Un couloir s'ouvre devant moi. À gauche, une petite cuisine s'étire jusqu'à une fenêtre. Des pommes ridées répandent leurs arômes sucrés dans cet espace restreint. À droite, un immense salon-séjour est inondé par le soleil méditerranéen. Divers objets jonchent le sol ou sont entassés sur les tables et le canapé : journaux, enveloppes, chemises de classement, boîtes de rangement. Il semble que certains meubles aient été vidés de leur contenu.
Au fond du corridor, après la salle d'eau, une autre porte. Je me force à avancer.
Le vantail est entrouvert. Des effluves d'un parfum masculin me parviennent. Entêtants, étouffants. J'aperçois un lit défait dont les draps chiffonnés gisent en vrac ; abandonnée en travers, la couverture touche le parquet poussiéreux, les oreillers froissés semblent avoir été jetés à la hâte. J'entre lentement. Il règne ici un désordre qui ne m'étonne pas. En dehors des cartons et emballages divers qui ont dû être balancés hors du placard. Je traverse la pièce et regarde à travers les vitres que j'entrebâille. De beaux arbres élancés et feuillus, une pelouse piquetée de boutons d'or, des jardinières aux fleurs colorées. Comme c'est joli !

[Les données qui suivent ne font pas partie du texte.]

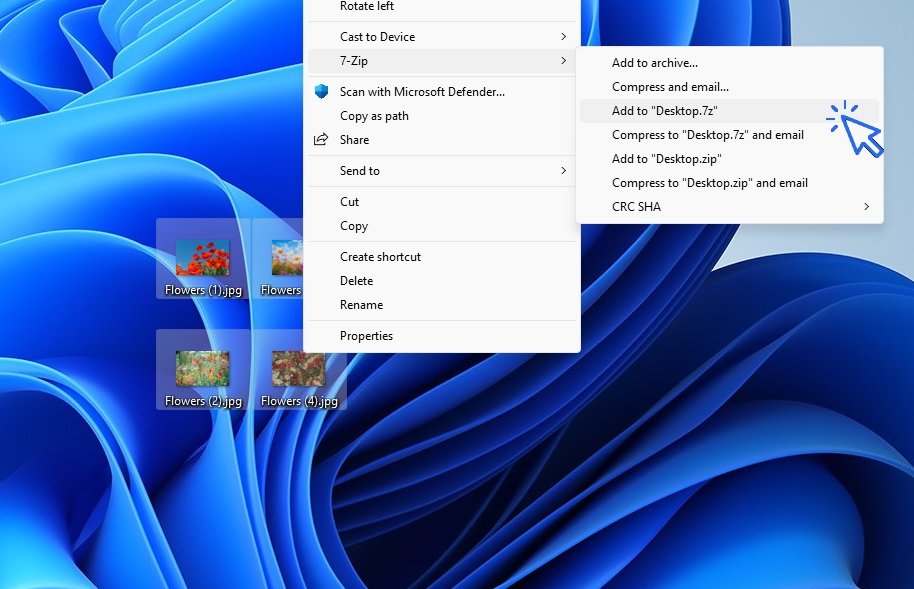The height and width of the screenshot is (589, 914).
Task: Select the Flowers (2).jpg desktop file
Action: 203,369
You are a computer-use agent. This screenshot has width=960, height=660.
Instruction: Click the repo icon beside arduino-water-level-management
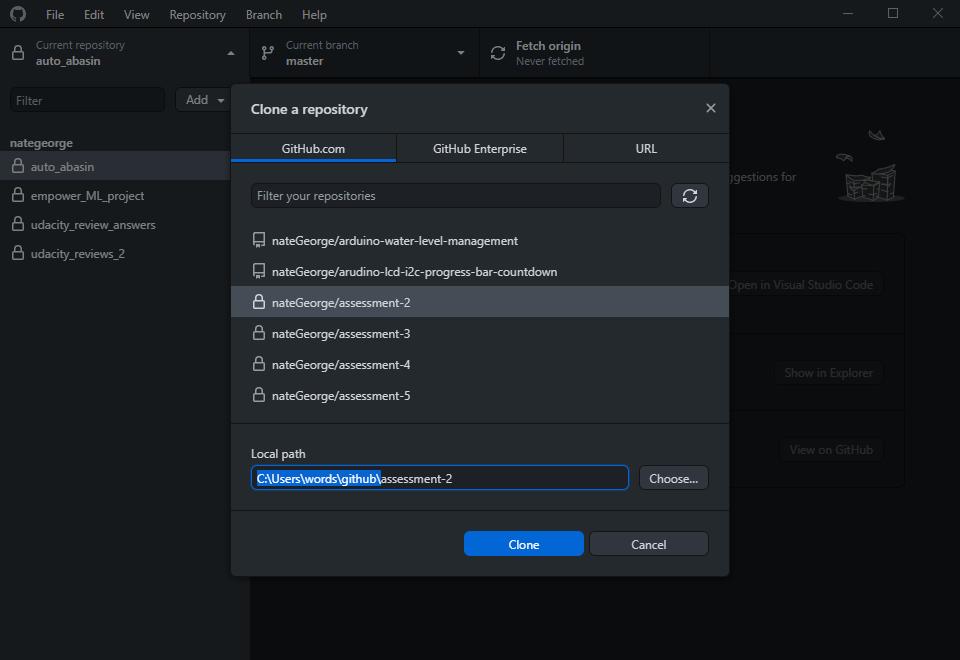click(256, 240)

De retour dans le couloir, mes pas s'arrêtent devant une trace de choc dans le mur.
J'entends crier.
Je recule dans la pénombre, me plaquant à la paroi. Mes yeux restent rivés à cette marque.
— T'es qu'une conne !
Aucun son ne sort de ma bouche.
— Tu ressembles à rien. T'as vu comment t'es fagotée ?

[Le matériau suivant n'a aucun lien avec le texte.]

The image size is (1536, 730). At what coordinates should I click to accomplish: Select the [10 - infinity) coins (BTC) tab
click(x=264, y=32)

Pas un mot ne franchit mes lèvres.
— Tu pourrais pas t'arranger un peu ? Tu te maquilles et tu t'habilles pour les autres, pour aller travailler et ici, t'es toujours n'importe comment, avec ton jogging !
J'ai l'habitude de ces assauts de colère et de dénigrement.
Mais je ne sais toujours pas quoi dire.
De toute façon, quoi que je dise, et même si je me tais, ça ne convient jamais.
Ça ne fait qu'amplifier sa fureur et ses reproches.
— Et puis, j'en ai plein le cul de toi et de tes simagrées !
Son poing s'abat sur la cloison.
Mes doigts tétanisent contre la tapisserie.
Son souffle chaud m'étouffe. Son visage est si près du mien. Je suffoque presque mais je ne dois rien laisser paraître.
— Comme d'habitude, t'en décroches pas une…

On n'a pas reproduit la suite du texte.